Task goal: Return, unchanged, the part of the listing below that opens with the line containing "Task: Choose the 140cm/55.1inch label" and closes with the line containing "Action: pos(394,333)", including both of those lines.

════════

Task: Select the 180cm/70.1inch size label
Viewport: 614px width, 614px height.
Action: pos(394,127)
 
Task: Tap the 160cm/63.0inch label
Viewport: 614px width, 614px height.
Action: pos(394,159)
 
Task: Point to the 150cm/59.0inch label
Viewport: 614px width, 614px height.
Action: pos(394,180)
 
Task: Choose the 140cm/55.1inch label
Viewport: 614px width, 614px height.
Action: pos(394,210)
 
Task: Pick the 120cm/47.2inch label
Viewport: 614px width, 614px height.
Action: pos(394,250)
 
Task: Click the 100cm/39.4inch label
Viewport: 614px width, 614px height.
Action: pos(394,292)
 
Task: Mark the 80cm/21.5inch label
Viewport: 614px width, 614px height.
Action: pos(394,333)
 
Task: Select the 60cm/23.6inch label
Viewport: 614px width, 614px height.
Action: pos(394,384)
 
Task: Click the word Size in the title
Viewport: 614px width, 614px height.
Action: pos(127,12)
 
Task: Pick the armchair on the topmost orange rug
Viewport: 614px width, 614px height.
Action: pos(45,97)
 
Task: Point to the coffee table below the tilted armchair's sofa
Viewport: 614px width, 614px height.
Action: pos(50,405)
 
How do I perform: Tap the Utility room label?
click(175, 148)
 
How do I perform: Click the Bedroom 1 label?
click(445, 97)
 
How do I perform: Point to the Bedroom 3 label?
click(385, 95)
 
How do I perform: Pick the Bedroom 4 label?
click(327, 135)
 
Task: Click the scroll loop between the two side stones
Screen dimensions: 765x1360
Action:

════════

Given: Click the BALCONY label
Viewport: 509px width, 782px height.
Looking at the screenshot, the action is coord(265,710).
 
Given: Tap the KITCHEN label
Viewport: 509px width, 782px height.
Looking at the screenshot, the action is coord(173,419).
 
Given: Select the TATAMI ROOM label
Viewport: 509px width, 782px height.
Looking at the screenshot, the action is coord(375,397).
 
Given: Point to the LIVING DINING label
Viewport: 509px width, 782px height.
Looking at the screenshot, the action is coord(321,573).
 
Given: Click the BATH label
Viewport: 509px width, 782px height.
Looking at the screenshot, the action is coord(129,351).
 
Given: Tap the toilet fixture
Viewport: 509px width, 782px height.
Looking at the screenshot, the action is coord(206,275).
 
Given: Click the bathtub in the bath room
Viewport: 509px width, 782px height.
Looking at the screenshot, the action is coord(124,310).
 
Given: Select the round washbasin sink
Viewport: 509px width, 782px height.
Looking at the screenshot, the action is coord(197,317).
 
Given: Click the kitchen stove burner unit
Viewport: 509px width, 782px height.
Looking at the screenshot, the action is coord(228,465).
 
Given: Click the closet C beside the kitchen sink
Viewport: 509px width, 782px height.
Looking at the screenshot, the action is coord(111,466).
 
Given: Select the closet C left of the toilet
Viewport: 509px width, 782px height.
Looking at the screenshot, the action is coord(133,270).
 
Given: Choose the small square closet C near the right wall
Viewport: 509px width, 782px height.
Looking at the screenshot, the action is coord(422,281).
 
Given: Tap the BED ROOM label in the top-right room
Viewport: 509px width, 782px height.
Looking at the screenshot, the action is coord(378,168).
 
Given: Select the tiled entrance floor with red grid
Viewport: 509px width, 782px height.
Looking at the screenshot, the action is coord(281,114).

════════

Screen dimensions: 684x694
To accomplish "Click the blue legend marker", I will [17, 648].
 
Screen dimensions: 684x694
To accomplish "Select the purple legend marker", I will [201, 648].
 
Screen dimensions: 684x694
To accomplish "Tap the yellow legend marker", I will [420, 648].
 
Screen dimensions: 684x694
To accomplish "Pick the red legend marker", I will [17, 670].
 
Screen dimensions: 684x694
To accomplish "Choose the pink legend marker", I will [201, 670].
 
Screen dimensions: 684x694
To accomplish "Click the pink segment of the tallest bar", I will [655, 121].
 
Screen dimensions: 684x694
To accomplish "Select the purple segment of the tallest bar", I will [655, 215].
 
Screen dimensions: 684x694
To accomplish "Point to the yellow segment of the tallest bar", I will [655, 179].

════════

Finished task:
Task: Choose the 140cm/55.1inch label
Viewport: 614px width, 614px height.
Action: pos(394,210)
 
Task: Pick the 120cm/47.2inch label
Viewport: 614px width, 614px height.
Action: pos(394,250)
 
Task: Click the 100cm/39.4inch label
Viewport: 614px width, 614px height.
Action: pos(394,292)
 
Task: Mark the 80cm/21.5inch label
Viewport: 614px width, 614px height.
Action: pos(394,333)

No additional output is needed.